Figure 3 – Digitization of elements (Fujiwara & Ito, 2018, p69)

The aim of Fujitsu’s system is to overcome human limitations so that judging will become more fair and accurate for all the athletes. More about the technology and its features will be discussed later in this paper.

2.4 AI versus humans

Rational decision making has been defined by Herbert Simon as the process of selecting the alternative that is expected to result in the most preferred outcome (Shrestha, Ben-Menahem, & von Krogh, 2019). AI refers to technology that performs “activities that we associate with human thinking, activities such as making, problem solving, learning” (Bellman, 1978). AI has introduced itself in the decision-making process, “AI — and, in particular, machine learning algorithms — enables the creation of new information and predictions from data (provided that the future can be fairly well predicted by existing data)” (Shresta et al., 2019, p67). A lot of experts in different professions already rely on AI-based algorithms when making important decisions.

◇ ◇ ◇ ◇ ◇

TASKS TO PERFORM →
1 > Restate the paragraph of the passage on AI and judging that begins "Rational decision making has been defined" as a short bulleted list that keeps its main facts.
2 > Reproduce, word for word, the part of the passage on AI and judging from "Rational decision making" up to and including "making important decisions.".

SOURCE DATA →
◇ ◇ ◇ ◇ ◇

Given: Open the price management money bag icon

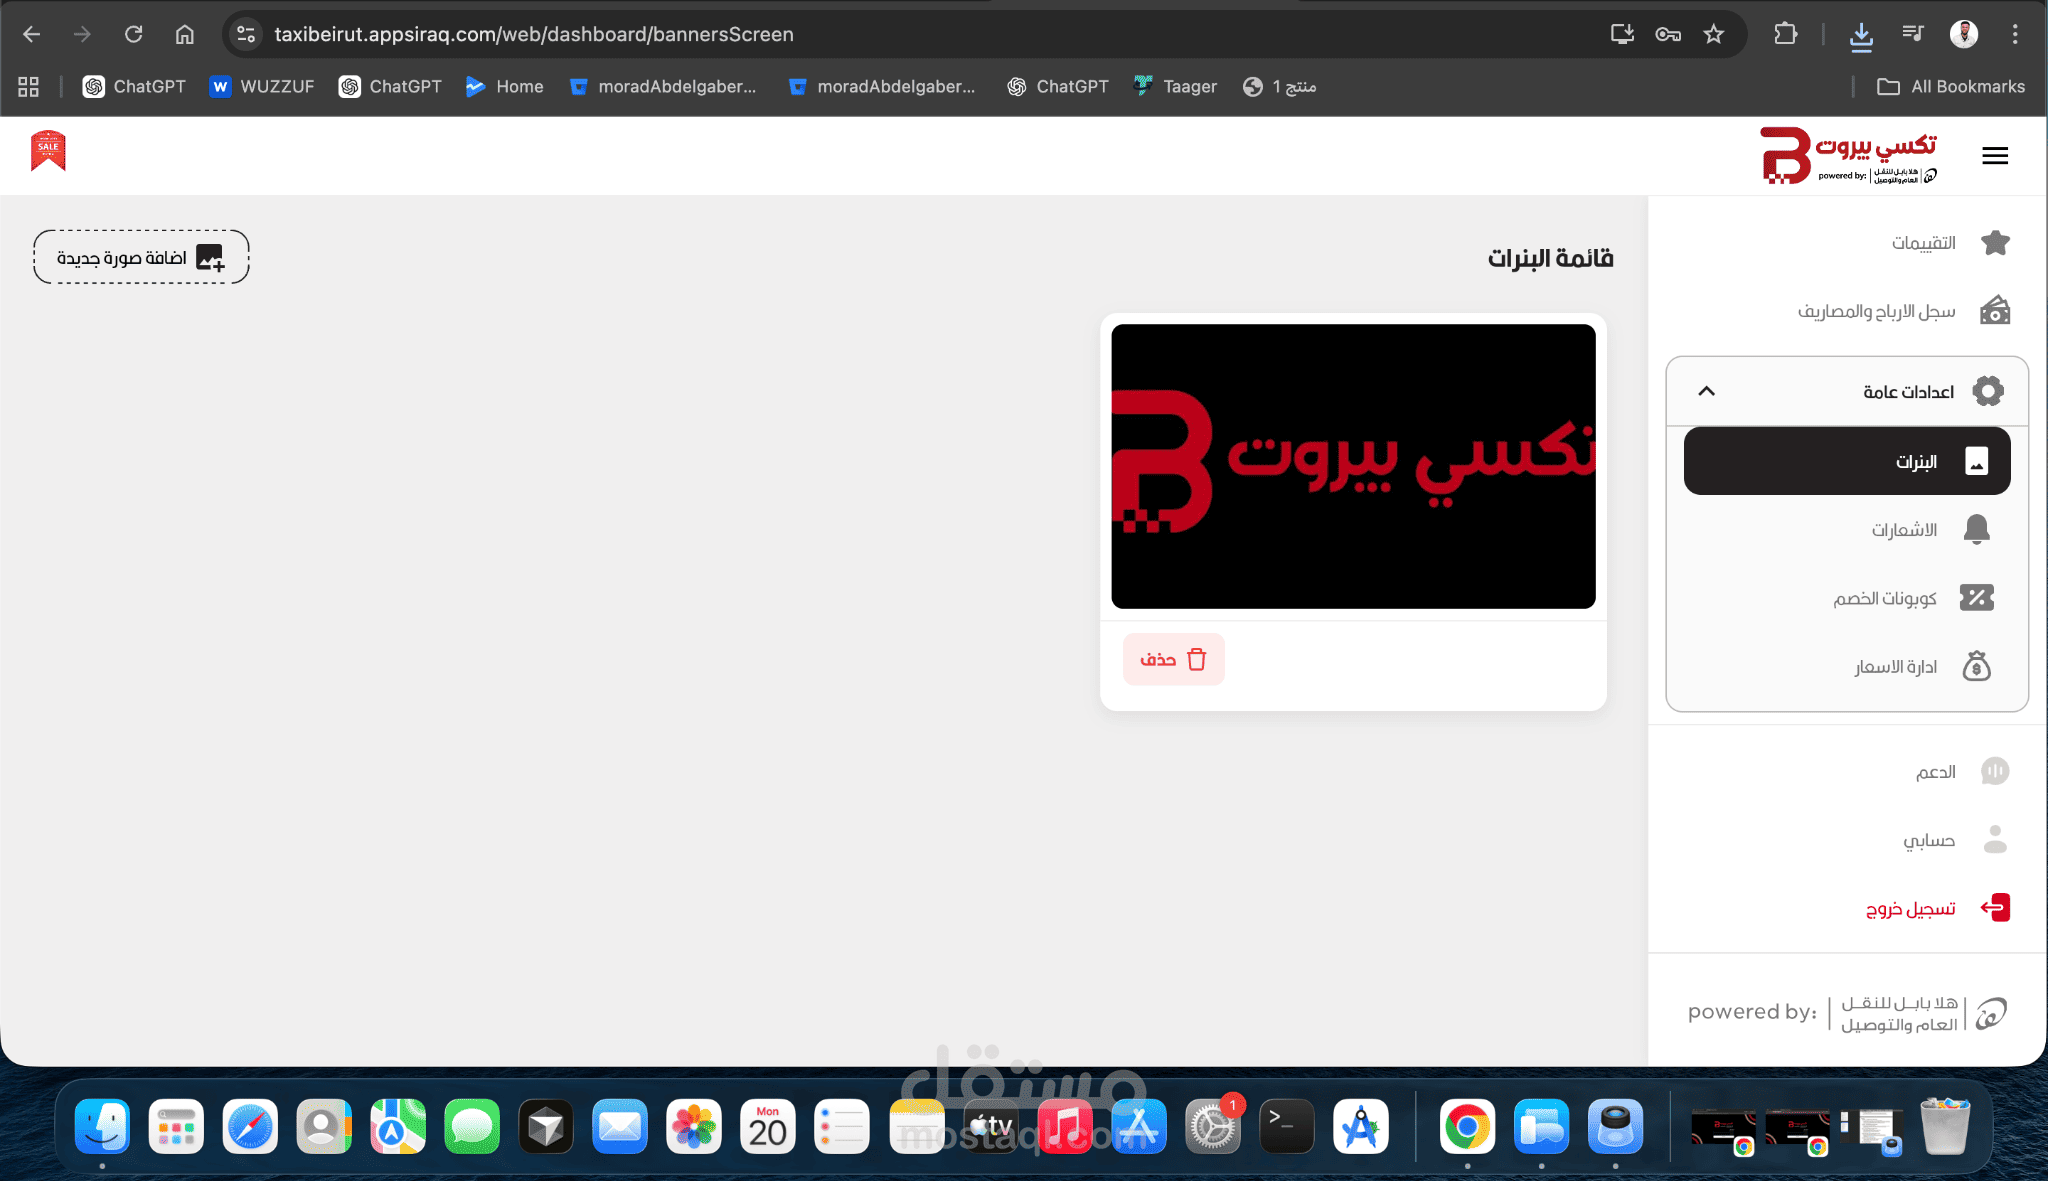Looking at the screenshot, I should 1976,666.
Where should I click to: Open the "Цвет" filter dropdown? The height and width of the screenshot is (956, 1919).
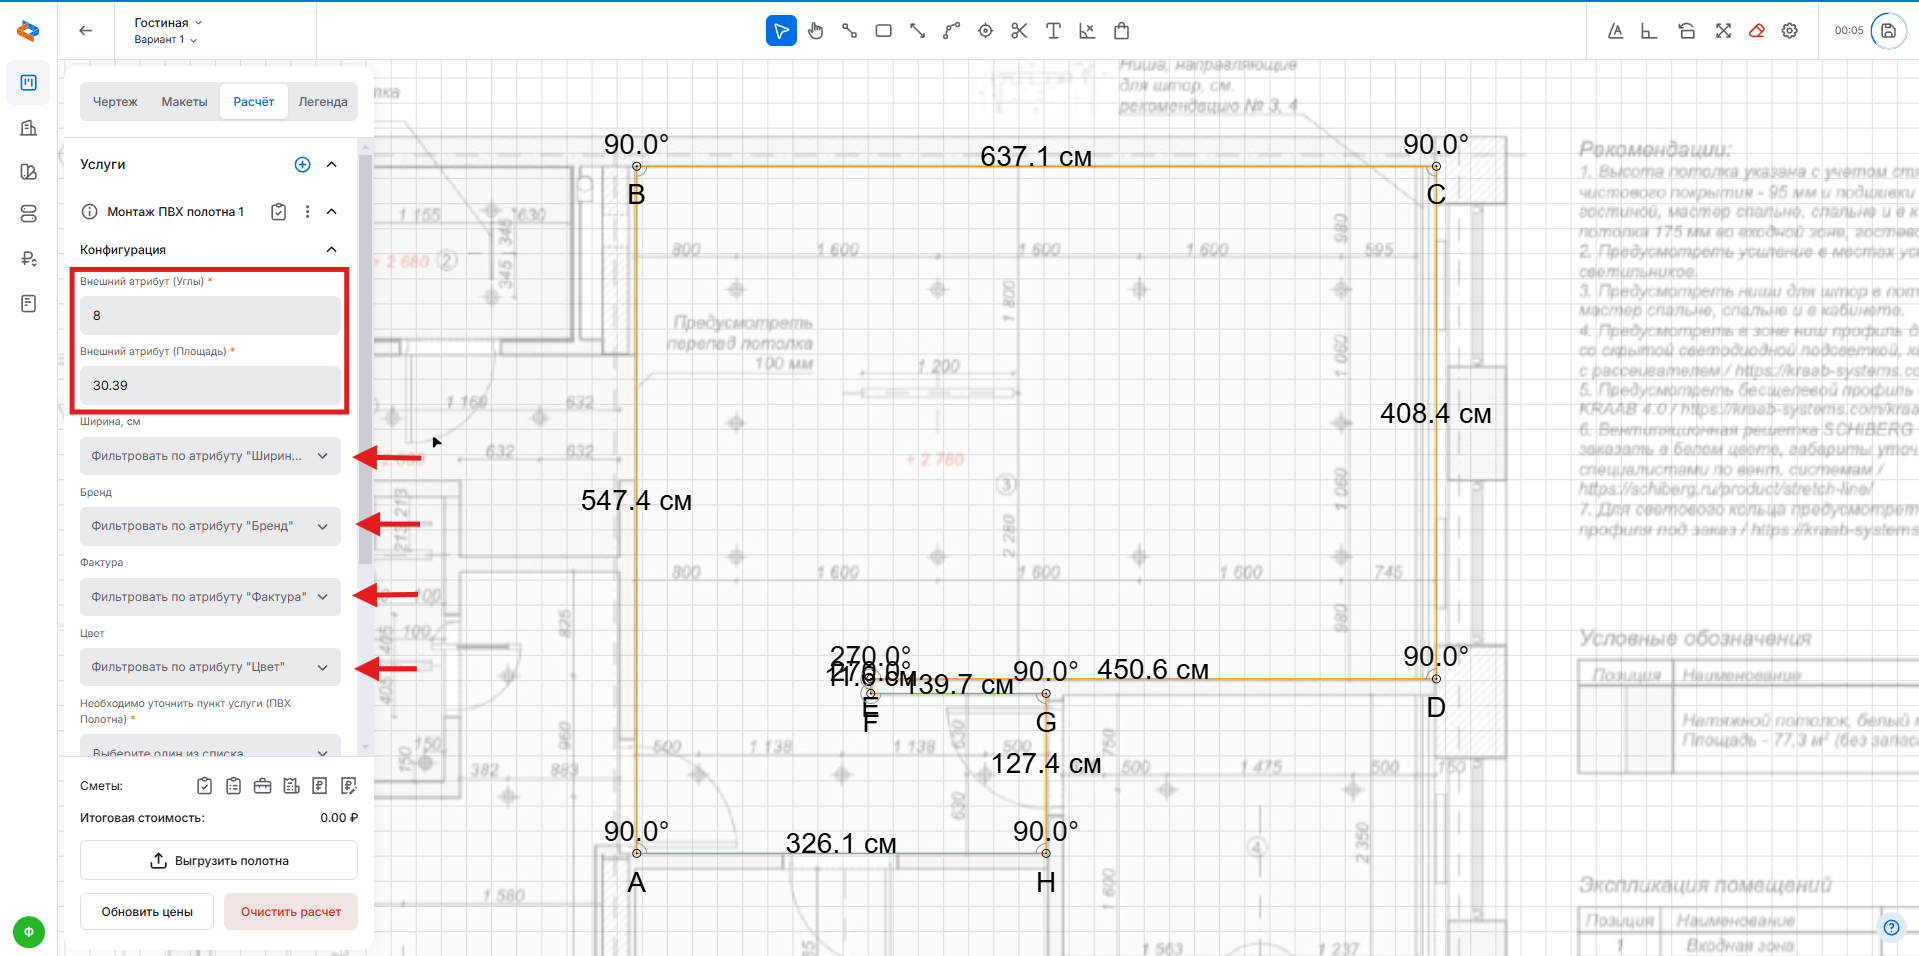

◇ ◇ ◇ ◇ ◇

SOLVED TASKS →
1 >
- Herbert Simon defined rational decision making as choosing the alternative expected to lead to the most preferred outcome (Shrestha, Ben-Menahem, & von Krogh, 2019).
- AI is technology that performs activities linked with human thinking, such as problem solving and learning (Bellman, 1978).
- AI, especially machine learning algorithms, has entered decision making by creating new information and predictions from data, provided that existing data can fairly well predict the future (Shresta et al., 2019, p67).
- Many experts in different professions already rely on AI-based algorithms for important decisions.

2 >
Rational decision making has been defined by Herbert Simon as the process of selecting the alternative that is expected to result in the most preferred outcome (Shrestha, Ben-Menahem, & von Krogh, 2019). AI refers to technology that performs “activities that we associate with human thinking, activities such as making, problem solving, learning” (Bellman, 1978). AI has introduced itself in the decision-making process, “AI — and, in particular, machine learning algorithms — enables the creation of new information and predictions from data (provided that the future can be fairly well predicted by existing data)” (Shresta et al., 2019, p67). A lot of experts in different professions already rely on AI-based algorithms when making important decisions.